The deadly flood of 2010 made significant impacts on Pakistani society. In the international media, it was lauded that Pakistanis are one of the most resilient people on the earth. The people of Pakistan with the help of international community coped with the disaster and soon after the tragedy, the society was on its feet once again. But the upcoming disaster that will wreak havoc on Pakistan is driven by climate changes and its effects will be far from the capacity of Pakistanis to bear it. The international experts have ranked Pakistan in the areas that will be most severely affected by the climatic changes and the preparedness of our society for predicted impacts is not up-to-the-mark.
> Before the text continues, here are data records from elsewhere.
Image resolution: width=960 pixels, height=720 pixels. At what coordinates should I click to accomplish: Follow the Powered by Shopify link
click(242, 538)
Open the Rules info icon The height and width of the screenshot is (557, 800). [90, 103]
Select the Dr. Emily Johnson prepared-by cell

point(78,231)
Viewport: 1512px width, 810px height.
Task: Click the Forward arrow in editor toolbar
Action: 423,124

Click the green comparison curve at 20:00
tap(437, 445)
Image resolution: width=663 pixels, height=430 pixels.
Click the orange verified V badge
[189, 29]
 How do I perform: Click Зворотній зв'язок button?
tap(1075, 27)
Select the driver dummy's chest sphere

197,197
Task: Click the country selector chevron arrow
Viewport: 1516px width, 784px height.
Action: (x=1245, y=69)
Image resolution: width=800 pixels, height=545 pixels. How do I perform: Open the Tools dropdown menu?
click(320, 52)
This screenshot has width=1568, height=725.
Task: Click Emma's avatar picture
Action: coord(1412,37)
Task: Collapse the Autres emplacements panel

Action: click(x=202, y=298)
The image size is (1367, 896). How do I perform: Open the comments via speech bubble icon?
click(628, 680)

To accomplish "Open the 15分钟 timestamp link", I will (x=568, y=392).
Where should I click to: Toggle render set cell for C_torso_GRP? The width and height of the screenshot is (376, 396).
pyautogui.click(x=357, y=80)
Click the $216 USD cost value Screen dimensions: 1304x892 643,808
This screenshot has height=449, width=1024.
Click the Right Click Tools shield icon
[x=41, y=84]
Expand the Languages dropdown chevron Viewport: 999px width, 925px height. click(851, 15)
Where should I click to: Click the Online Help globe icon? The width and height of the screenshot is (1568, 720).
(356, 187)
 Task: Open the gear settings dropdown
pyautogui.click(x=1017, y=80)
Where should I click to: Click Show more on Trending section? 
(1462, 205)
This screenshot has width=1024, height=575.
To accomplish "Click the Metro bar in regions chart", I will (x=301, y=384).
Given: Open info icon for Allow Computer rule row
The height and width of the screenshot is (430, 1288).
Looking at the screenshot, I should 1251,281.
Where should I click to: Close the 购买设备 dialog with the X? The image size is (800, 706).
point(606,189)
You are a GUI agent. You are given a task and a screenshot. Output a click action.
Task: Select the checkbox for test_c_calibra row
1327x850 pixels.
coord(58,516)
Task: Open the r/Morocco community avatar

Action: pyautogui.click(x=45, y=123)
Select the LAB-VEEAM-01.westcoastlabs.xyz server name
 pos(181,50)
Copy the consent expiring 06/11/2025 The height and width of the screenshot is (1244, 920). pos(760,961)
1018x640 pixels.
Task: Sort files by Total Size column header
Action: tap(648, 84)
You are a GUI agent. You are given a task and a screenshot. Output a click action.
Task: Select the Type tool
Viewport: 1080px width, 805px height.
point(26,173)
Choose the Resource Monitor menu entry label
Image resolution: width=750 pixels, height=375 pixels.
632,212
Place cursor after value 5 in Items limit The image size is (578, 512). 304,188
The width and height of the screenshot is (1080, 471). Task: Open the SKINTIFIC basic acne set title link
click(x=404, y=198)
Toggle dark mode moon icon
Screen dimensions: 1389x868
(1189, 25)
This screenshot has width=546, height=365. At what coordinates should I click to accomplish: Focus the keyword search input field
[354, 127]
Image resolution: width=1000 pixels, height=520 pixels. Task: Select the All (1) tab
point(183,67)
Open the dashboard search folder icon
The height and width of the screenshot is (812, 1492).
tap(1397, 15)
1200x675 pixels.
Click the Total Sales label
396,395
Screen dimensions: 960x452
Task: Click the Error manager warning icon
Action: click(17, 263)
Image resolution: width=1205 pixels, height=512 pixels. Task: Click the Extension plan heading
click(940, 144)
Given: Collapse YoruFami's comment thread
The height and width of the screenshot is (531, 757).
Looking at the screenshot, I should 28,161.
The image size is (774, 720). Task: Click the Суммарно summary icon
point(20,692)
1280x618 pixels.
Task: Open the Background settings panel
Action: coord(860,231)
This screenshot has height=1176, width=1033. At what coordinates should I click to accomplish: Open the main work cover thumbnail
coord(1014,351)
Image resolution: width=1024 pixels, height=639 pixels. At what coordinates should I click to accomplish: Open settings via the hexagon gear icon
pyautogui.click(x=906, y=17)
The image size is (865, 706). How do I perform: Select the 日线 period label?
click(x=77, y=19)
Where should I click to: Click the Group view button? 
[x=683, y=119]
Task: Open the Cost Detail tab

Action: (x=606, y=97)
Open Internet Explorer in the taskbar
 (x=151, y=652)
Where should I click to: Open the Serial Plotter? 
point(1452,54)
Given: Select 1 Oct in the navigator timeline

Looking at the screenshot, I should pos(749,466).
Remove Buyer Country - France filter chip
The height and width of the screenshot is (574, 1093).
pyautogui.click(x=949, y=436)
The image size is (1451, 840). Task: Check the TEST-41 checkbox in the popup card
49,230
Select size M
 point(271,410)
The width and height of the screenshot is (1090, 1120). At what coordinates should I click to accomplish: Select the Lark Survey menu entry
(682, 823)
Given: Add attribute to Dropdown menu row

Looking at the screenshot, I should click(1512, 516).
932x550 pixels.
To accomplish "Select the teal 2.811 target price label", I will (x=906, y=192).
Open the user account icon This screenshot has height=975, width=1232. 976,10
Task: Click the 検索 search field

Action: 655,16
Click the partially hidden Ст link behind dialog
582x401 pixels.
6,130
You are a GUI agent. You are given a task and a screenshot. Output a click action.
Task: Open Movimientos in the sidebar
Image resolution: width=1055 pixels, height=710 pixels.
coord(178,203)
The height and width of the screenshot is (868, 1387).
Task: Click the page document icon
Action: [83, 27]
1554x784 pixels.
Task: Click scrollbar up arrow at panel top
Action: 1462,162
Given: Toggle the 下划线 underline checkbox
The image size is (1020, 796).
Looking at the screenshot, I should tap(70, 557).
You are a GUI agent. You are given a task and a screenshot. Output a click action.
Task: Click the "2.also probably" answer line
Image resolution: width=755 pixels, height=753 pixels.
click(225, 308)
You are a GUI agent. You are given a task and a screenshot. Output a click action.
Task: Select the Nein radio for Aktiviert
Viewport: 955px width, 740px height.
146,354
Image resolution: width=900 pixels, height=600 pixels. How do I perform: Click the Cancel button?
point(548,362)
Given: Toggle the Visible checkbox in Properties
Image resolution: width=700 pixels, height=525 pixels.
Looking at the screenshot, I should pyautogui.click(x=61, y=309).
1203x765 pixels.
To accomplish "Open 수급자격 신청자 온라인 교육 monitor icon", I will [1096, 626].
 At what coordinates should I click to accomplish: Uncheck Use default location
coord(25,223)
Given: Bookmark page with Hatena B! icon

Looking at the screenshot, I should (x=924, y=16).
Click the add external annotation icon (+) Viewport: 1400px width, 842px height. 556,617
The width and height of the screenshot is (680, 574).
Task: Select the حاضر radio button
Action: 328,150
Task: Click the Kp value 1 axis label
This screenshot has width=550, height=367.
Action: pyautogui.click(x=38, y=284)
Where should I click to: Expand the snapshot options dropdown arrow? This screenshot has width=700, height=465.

If not delayed, this is the right time to develop a comprehensive climate change mitigation and resilience policy, and take concrete actions in this regard. The new government is taking a keen interest in the climate related activates ranging from tree-plantation campaign with the aim of increasing Pakistan’s forest cover to creating water reservoirs and dams. In the Election 2018 manifesto, PTI has promised to unleash the Pakistan’s potential in the agriculture by helping the small farmer. However, the points of focus mentioned in the manifesto just identifies the need to modernizing the farming process, increasing access to credit and subsidies on seeds and fertilizers. The points mentioned in the PTI manifesto are really important and need to be implemented but if during the implementation of the actions noted in the PTI strategy, the impacts of climatic changes are not taken into consideration, the results might not be same as intended by the government.
The effects of climate changes on wheat growing small farmer of Pakistan will be unprecedented. The wheat crop is sown on an estimated 9045 thousand hectare area from November till the end of December (Rabi cultivation session) and per hectare average wheat yield is 2657 kg. The amount of water available for what crop cultivation is about 26 million acre feet which is significantly lower than the required water for normal growth and yield of wheat crop. The 4th IPCC (Intergovernmental Panel on Climate Change) report warns that in South Asia the cereal yield may decrease up to 30% by 2050 due to stressed water supply and altered precipitation conditions and patterns. The small farmer with almost subsistence conditions is the first one to face this tragedy.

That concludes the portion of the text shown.